3. Examen au titre de la subsidiarité et la proportionnalité

La proposition se fonde sur les articles 43 (mise en oeuvre de politique agricole commune), 114 (fonctionnement du marché intérieur) et 168, paragraphe 4, point b (mesures destinées à assurer un niveau élevé de protection de la santé humaine dans les domaines vétérinaires et phytosanitaire) du TFUE. Si les exigences relatives à la dissémination volontaire et la mise sur le marché des NTG font d'ores et déjà l'objet d'une harmonisation à l'échelle de l'Union, par le biais de la législation sur les OGM, l'objet de la présente proposition est d'adapter ce cadre juridique aux particularités de certains végétaux NTG.

Il aurait été envisageable de confier aux États membres le soin de réglementer les végétaux NTG, en les excluant purement et simplement de la législation sur les OGM ; néanmoins, selon la Commission, cette option se traduirait inévitablement par une grande disparité de règles et de niveaux de protection au sein de l'Union, compromettant le bon fonctionnement du marché intérieur.
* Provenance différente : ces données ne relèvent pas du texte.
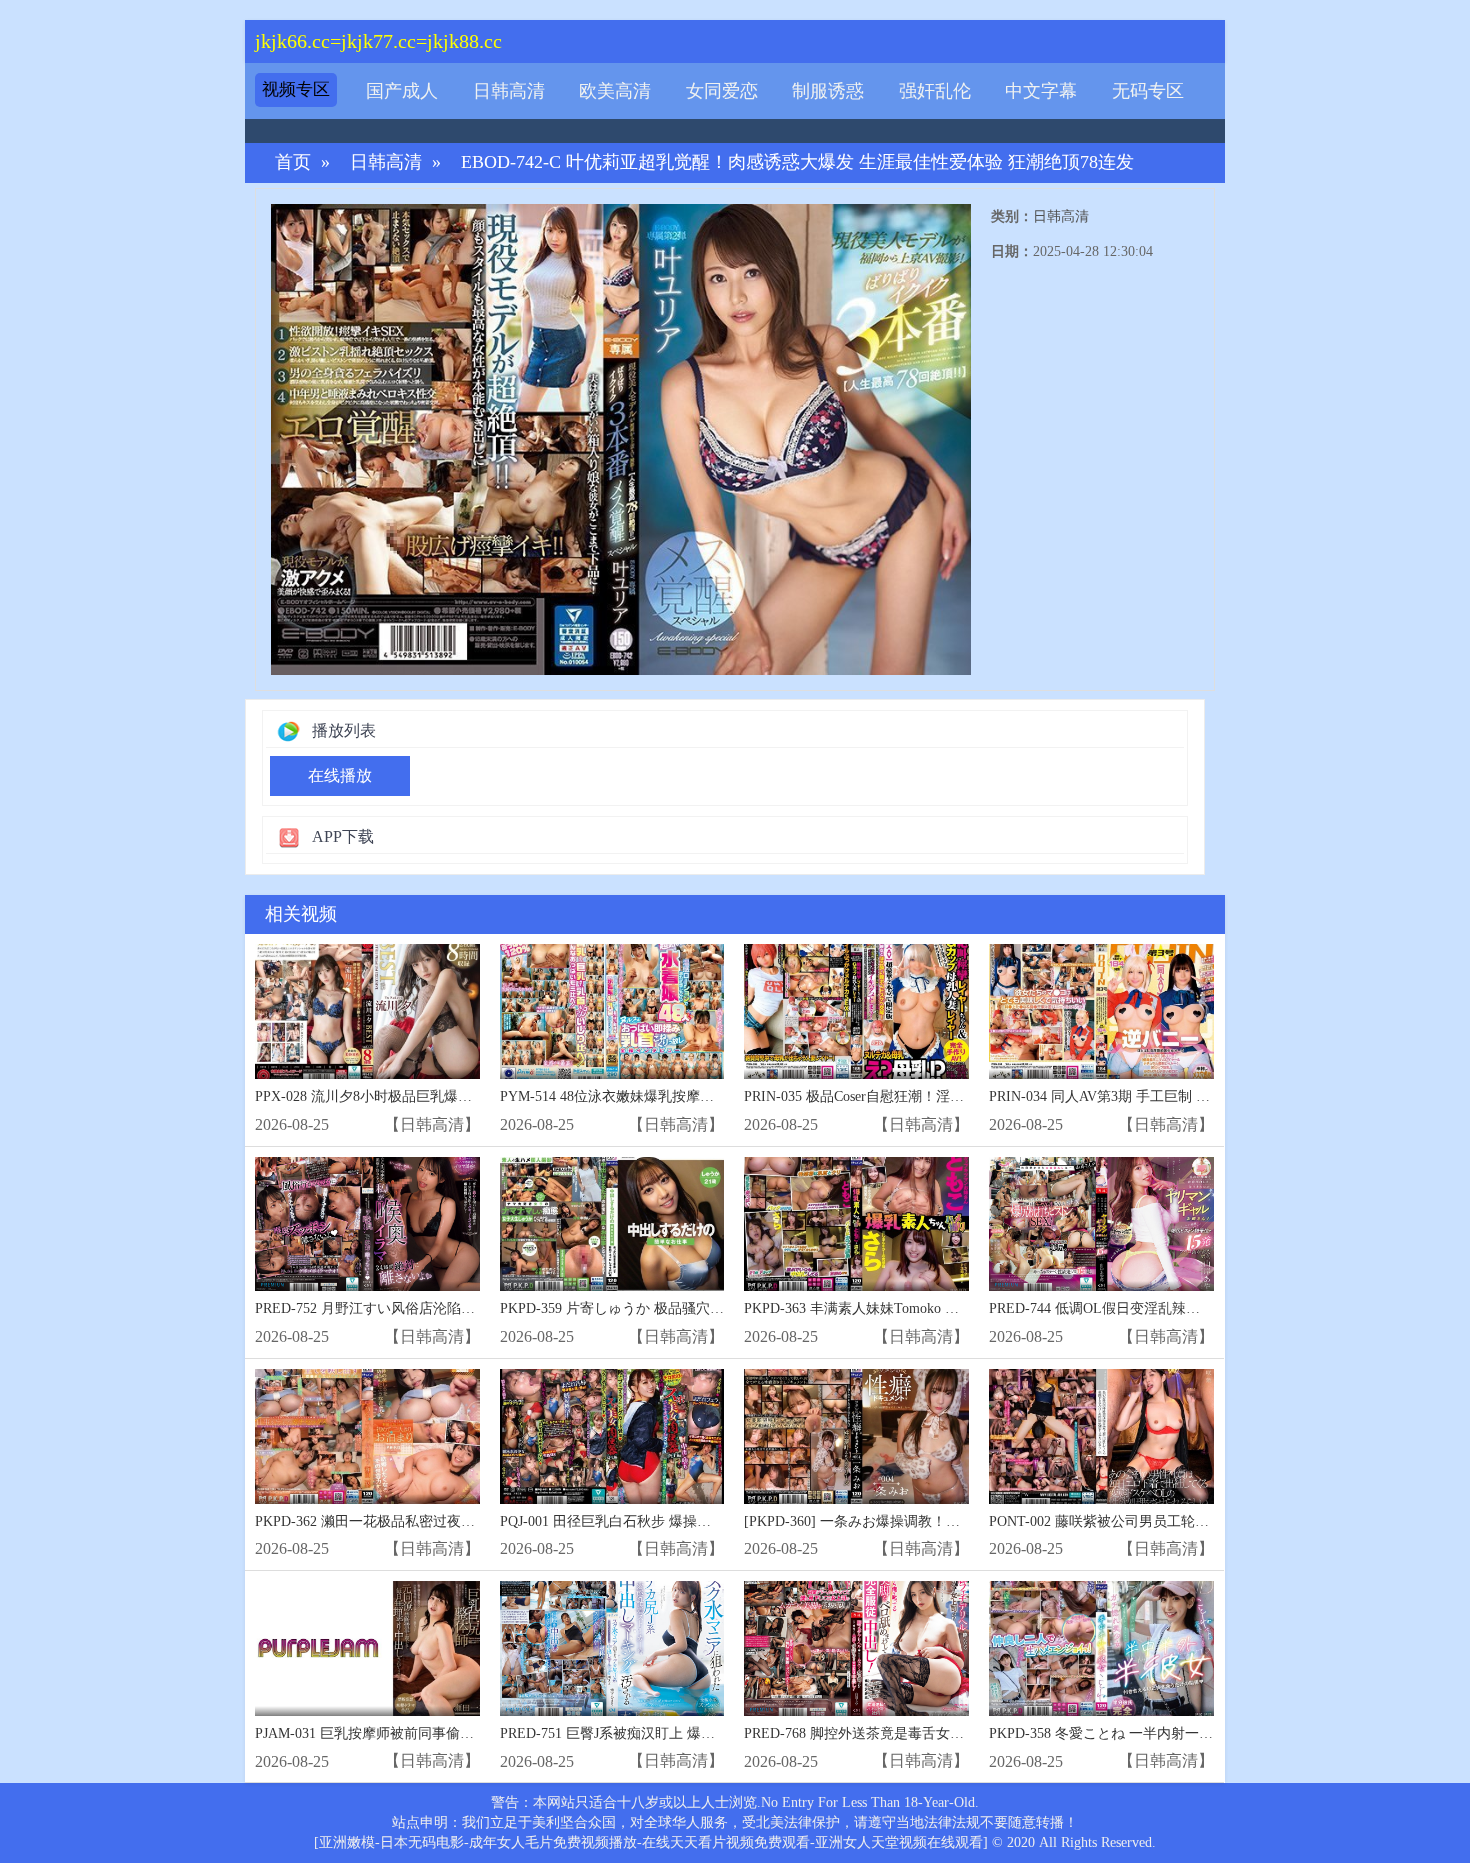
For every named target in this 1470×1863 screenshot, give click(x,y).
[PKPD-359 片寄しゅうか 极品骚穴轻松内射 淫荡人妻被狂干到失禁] (612, 1224)
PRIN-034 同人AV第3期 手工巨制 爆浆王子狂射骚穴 (1148, 1096)
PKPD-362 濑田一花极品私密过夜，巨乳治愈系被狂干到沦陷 (442, 1521)
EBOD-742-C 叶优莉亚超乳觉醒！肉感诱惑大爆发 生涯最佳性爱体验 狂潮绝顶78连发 (797, 162)
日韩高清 (509, 91)
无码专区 (1148, 91)
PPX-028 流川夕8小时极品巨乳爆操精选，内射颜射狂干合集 (440, 1096)
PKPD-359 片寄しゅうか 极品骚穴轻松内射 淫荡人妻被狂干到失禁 (705, 1308)
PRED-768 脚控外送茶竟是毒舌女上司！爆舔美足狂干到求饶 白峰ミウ (961, 1733)
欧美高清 (615, 91)
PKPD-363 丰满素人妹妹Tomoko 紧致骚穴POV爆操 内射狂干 (930, 1308)
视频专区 (296, 89)
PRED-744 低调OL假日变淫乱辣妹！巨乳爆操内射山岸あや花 (1178, 1308)
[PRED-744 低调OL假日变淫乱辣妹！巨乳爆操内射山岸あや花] (1101, 1224)
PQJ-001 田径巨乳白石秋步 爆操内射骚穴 (626, 1521)
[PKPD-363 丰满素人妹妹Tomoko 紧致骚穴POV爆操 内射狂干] (856, 1224)
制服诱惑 (828, 91)
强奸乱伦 (935, 91)
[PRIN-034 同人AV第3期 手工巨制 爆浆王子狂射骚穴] (1101, 1011)
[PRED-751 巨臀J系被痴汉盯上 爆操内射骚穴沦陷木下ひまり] (612, 1648)
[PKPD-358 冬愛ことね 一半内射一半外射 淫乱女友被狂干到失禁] (1101, 1648)
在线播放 (340, 775)
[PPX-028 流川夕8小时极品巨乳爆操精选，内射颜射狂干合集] (367, 1011)
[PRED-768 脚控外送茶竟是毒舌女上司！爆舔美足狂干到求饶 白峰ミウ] (856, 1648)
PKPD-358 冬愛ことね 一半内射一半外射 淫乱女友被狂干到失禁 (1187, 1733)
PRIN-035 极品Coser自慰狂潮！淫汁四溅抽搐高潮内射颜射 (924, 1096)
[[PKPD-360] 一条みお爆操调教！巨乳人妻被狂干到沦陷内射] (856, 1436)
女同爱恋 (722, 91)
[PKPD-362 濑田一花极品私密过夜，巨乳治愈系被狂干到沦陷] (367, 1436)
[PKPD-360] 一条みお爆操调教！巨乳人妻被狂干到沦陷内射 (929, 1521)
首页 (293, 162)
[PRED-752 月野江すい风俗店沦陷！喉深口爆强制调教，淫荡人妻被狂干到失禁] (367, 1224)
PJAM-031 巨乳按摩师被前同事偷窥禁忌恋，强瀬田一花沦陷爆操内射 (469, 1733)
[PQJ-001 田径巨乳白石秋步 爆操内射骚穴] (612, 1436)
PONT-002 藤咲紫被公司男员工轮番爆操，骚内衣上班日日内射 (1183, 1521)
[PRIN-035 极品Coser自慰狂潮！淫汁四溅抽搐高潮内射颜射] (856, 1011)
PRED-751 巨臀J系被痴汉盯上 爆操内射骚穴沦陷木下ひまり (684, 1733)
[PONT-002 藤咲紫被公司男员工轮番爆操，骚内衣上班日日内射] (1101, 1436)
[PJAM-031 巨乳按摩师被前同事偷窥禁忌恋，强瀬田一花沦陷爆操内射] (367, 1648)
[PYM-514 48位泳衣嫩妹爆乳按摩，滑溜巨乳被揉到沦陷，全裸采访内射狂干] (612, 1011)
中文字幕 (1041, 91)
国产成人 (402, 91)
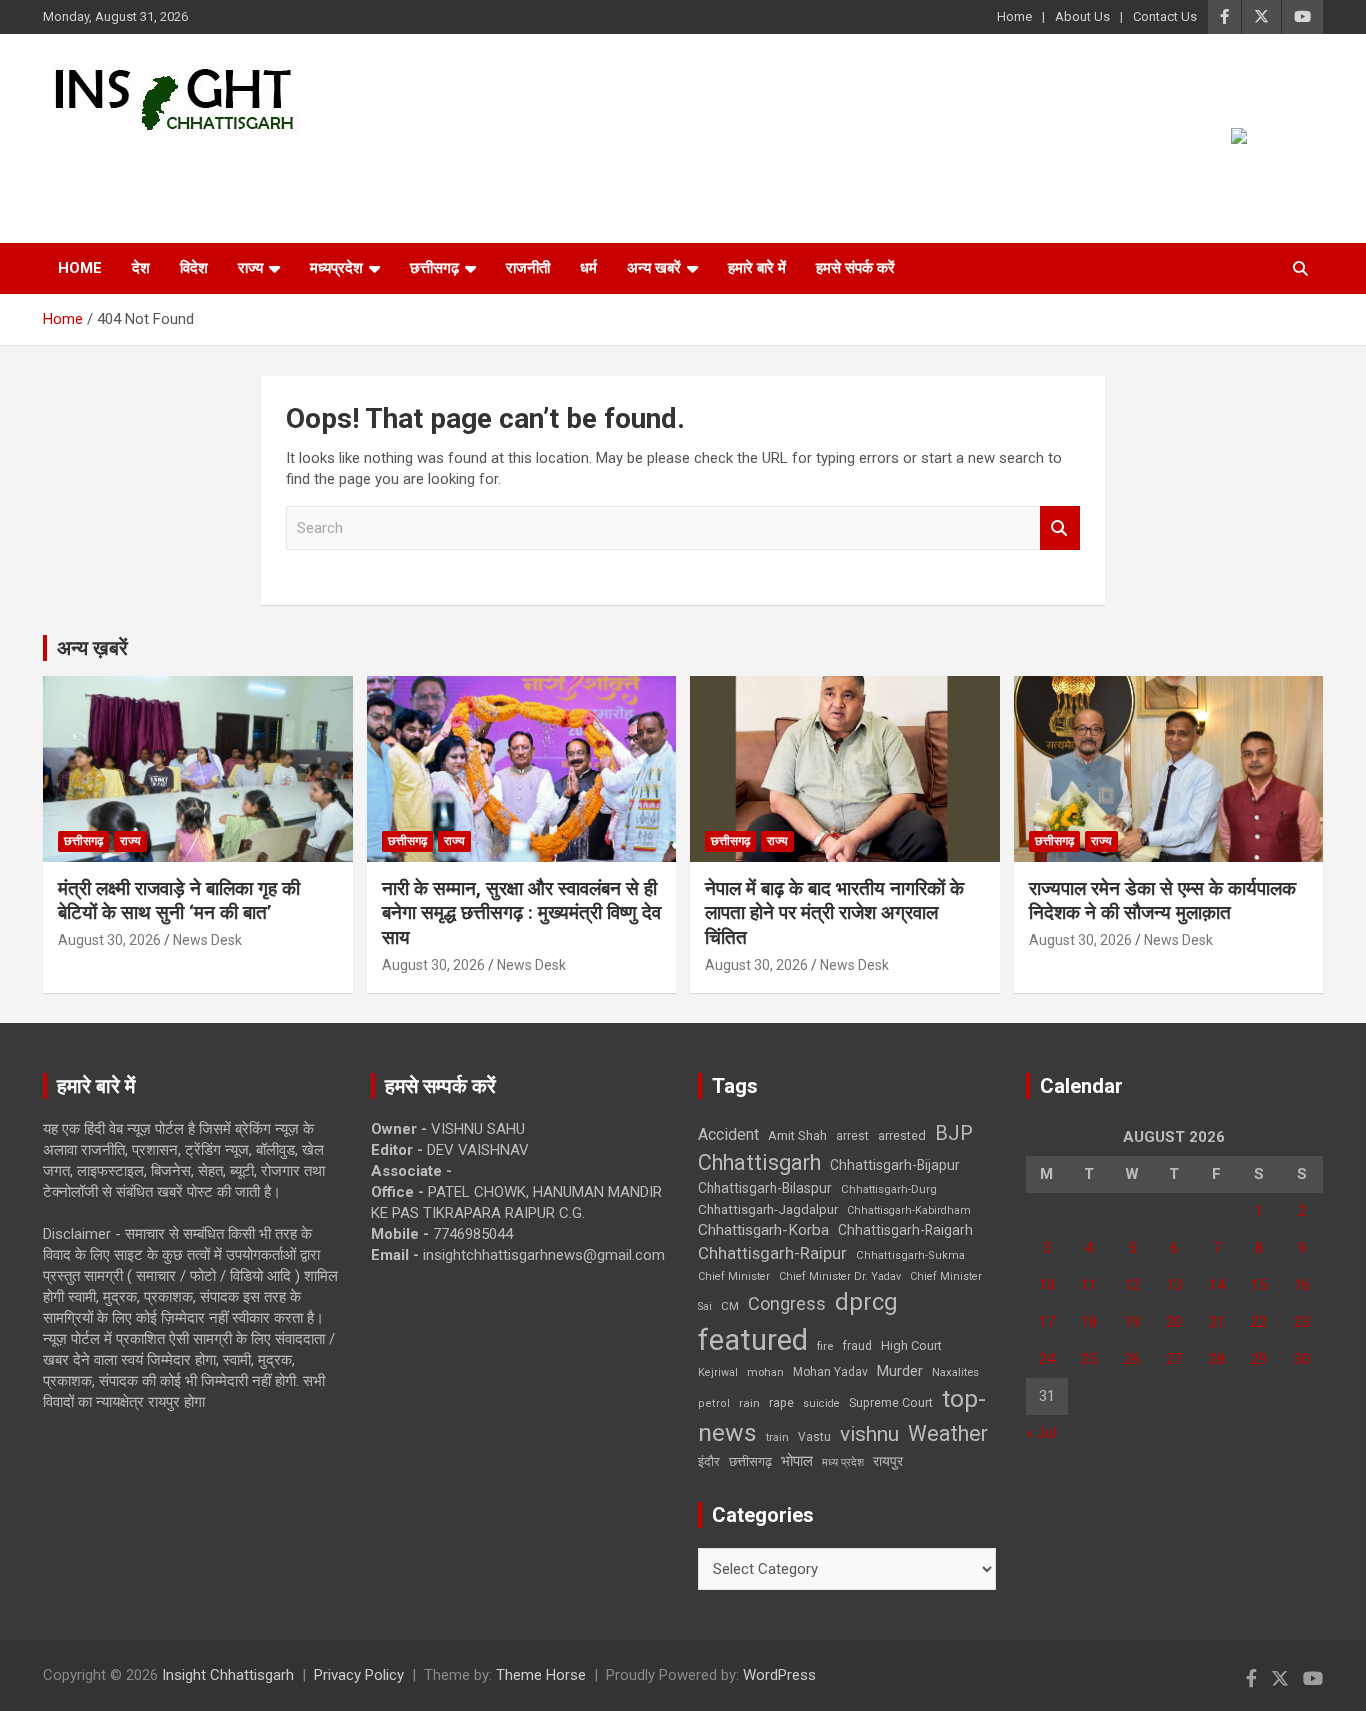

S'il paraît dès lors souhaitable de promouvoir une approche européenne de la réglementation applicable aux végétaux NTG, certaines stipulations de la proposition de règlement ne sont pas sans soulever des questions au regard du principe de subsidiarité.

En première analyse, la proposition de la Commission réduit indéniablement la marge de manoeuvre sont les États membres bénéficient en matière d'OGM. À cet égard, tandis que la législation actuelle sur les OGM comporte des clauses de sauvegarde5(*) et des mesures d'urgence6(*), autorisant les États membres à limiter ou à interdire l'utilisation ou la vente d'OGM dont la culture ou la commercialisation a été autorisée, sur le fondement de motifs exclusivement liés à la santé humaine, animale ou à l'environnement, la proposition de la Commission ne comprend aucune clause de ce type.

De surcroît, la proposition de la législation exclut explicitement la possibilité pour les États membres de recourir à la clause d' « opt out » pour les végétaux NTG de catégorie 2, arguant que cette disposition va à l'encontre des objectifs de durabilité visés par le Pacte Vert et la stratégie « De la ferme à la table ». Cette clause, introduite en 2015 à la demande des États membres, leur permet d'interdire ou de restreindre la culture d'un OGM autorisé ou en cours d'autorisation au niveau de l'Union, en invoquant des motifs plus étendus que les clauses de sauvegarde ou d'urgence (incidences socio-économiques, aménagement du territoire, affectation des sols, objectifs de politique agricole ou environnementale, volonté d'éviter la présence d'OGM dans d'autres produits ou encore préservation de l'ordre public).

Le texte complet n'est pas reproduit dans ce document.